• Directions
Copy the listing from the line holding "Task: Switch to the User settings tab" through the line holding "click(25, 330)", inclusive, changing "computer-use agent" to "GUI agent" and leaving everything else the same.

---------------

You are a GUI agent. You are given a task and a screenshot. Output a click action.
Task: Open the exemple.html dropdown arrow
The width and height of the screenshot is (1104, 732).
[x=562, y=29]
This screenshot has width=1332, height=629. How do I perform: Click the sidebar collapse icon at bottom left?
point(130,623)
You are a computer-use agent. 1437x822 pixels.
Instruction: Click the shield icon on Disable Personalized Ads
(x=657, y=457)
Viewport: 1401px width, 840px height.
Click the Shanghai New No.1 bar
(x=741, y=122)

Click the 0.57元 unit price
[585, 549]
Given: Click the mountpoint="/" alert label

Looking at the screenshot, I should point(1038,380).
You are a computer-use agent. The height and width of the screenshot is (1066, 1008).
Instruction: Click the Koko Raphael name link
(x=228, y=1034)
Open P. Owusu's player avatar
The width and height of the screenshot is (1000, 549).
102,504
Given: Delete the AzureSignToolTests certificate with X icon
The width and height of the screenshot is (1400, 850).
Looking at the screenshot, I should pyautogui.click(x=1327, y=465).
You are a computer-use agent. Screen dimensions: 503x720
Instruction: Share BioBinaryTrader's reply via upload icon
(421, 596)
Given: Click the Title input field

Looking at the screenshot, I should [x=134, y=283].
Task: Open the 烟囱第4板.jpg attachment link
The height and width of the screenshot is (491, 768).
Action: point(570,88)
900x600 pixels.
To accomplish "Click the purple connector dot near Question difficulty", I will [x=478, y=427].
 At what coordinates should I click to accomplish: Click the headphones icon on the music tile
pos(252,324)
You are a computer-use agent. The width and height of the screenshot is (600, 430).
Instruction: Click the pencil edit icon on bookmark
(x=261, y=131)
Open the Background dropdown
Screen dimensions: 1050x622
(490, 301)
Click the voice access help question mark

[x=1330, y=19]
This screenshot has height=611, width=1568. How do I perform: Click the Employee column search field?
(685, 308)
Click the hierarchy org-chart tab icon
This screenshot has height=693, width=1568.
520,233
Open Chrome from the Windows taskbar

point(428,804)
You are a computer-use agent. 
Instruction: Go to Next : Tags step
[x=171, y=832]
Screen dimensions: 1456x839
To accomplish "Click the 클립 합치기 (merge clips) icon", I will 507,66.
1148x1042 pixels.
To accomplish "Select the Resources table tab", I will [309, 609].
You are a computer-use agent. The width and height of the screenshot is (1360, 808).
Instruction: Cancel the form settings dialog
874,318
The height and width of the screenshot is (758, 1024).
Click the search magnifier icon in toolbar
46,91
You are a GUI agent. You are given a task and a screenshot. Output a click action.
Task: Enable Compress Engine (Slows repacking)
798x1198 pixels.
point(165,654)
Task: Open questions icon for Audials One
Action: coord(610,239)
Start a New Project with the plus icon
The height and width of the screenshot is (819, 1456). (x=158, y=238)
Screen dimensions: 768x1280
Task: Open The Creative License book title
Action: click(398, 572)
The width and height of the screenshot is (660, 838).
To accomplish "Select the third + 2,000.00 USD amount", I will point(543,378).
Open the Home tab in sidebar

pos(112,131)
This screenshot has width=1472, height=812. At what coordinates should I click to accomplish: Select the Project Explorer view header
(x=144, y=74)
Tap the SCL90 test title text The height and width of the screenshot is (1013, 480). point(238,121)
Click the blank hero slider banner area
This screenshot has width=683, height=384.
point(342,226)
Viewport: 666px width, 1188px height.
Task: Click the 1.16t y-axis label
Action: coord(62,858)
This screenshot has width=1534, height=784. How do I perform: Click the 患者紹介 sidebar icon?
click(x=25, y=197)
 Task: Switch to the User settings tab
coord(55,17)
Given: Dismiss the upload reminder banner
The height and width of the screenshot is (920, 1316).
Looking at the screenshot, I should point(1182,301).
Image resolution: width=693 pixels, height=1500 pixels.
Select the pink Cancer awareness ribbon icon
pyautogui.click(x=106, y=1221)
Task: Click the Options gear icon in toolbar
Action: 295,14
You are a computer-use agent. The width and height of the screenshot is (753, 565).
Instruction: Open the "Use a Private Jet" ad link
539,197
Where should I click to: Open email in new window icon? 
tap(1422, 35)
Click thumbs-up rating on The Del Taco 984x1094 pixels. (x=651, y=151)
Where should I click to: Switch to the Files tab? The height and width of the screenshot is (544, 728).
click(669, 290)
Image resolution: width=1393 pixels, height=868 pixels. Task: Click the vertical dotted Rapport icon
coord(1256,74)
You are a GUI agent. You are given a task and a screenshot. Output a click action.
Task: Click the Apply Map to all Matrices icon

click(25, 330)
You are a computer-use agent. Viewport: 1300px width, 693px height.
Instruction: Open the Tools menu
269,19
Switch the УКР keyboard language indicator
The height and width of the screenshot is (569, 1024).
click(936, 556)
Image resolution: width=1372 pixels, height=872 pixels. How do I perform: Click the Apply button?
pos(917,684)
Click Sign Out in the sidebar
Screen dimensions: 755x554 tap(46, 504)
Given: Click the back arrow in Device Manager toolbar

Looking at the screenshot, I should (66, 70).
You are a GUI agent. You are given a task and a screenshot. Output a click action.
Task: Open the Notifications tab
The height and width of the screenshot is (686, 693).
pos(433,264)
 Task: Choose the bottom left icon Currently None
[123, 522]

---------------

• Solution for this task
 Task: Switch to the User settings tab
coord(55,17)
Given: Dismiss the upload reminder banner
The height and width of the screenshot is (920, 1316).
Looking at the screenshot, I should point(1182,301).
Image resolution: width=693 pixels, height=1500 pixels.
Select the pink Cancer awareness ribbon icon
pyautogui.click(x=106, y=1221)
Task: Click the Options gear icon in toolbar
Action: 295,14
You are a GUI agent. The width and height of the screenshot is (753, 565).
Instruction: Open the "Use a Private Jet" ad link
539,197
Where should I click to: Open email in new window icon? 
tap(1422, 35)
Click thumbs-up rating on The Del Taco 984x1094 pixels. (x=651, y=151)
Where should I click to: Switch to the Files tab? The height and width of the screenshot is (544, 728).
click(669, 290)
Image resolution: width=1393 pixels, height=868 pixels. Task: Click the vertical dotted Rapport icon
coord(1256,74)
You are a GUI agent. You are given a task and a screenshot. Output a click action.
Task: Click the Apply Map to all Matrices icon

click(25, 330)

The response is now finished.